The next morning the Serena Hotel was swarming with military ruffians. It was still raining, and the front parking courtyard was jammed with military vehicles loaded with soaking-wet tents and army gear. The troops seemed to be some kind of special-forces group, all of them wearing red-and-white-checkered and black-and-white-checkered head wear like Yasser Arafat. Some had camouflage pants and shirts, but most were dressed in long white tunics.

I was the only one who even slightly resembled European descent in the whole restaurant. My guess is that they were high mucky-mucks who had just returned from some raid mission with the Taliban forces up in Afghanistan. Needless to say, I was quite respectful and careful that I didn’t do anything that might irritate them—like singing “The Star-Spangled Banner.”

Quetta is a city that is not equipped to handle rain. Raining two days in a row left the city a giant mud puddle. The open sewers had all backed up, and the streets were running with trash and debris. The cars had a rough time even getting down the streets, but the funniest sights were the little motorized rickshaws that would almost disappear out of sight when they would drop into a deep, unforeseen pothole hidden by the high water.

But the rain had let up by the time Dr. Buzdar arrived to pick me up at the hotel. In fact, the haze had lifted, and I could see snow capping the brown, barren mountains surrounding the city. Actually, it was all quite pleasant. There was a freshness to the valley, as if it had just experienced a once‑a‑year bath. Dr. Buzdar’s driver loaded my prize carpets into the car, which scarcely left room enough for the three of us to manage a ride to the airport. There, to his word, Dr. Buzdar had me prechecked in, and they whisked my things through with VIP service. We had an opportunity to sit and summarize things before I left. He gave me a copy of a letter he had already sent to his neurosurgeon friend in Minnesota in the USA telling him of me and requesting that he try to locate the funds needed for shipping the containers to Quetta.
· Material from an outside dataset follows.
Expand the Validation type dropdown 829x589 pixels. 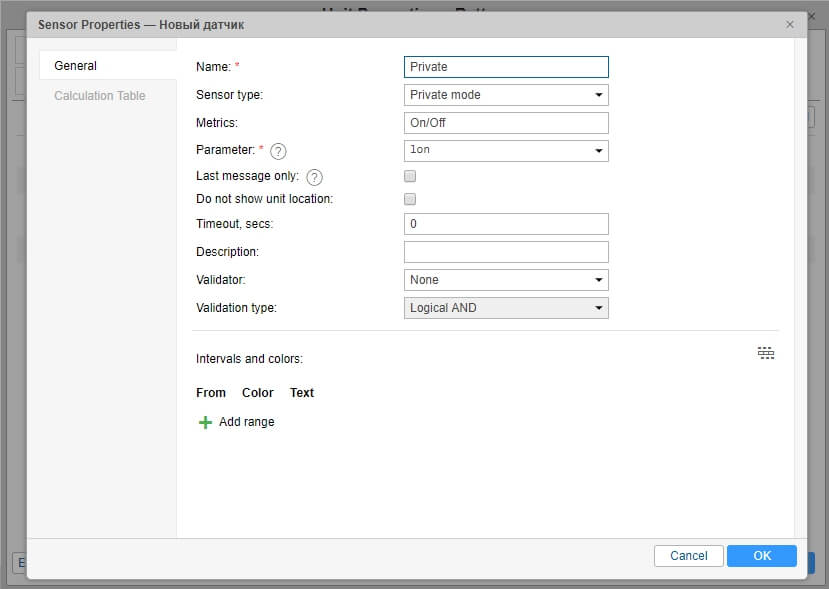506,308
The Pakistan International Airline flight left about noon, and I headed for Karachi. Everyone had warned me that Karachi is a city where one needs to be extremely careful. Lots of people from India had migrated there, as well as many refugees from the Afghanistan war. Karachi is a big and dirty seaport city with lots of desperate folks. Kidnappings and murder rates are very high. No American should travel there alone. I was pleasantly impressed with the airport, however. It was quite large and clean and well guarded, and lots of porters were there, eager to do anything for a few rupees.

I stayed quiet within the airport during my transfer. I was not so fortunate with my extra baggage at Karachi. Without a Dr. Buzdar there, Pakistan Airlines charged me $240 for the additional two pieces I had.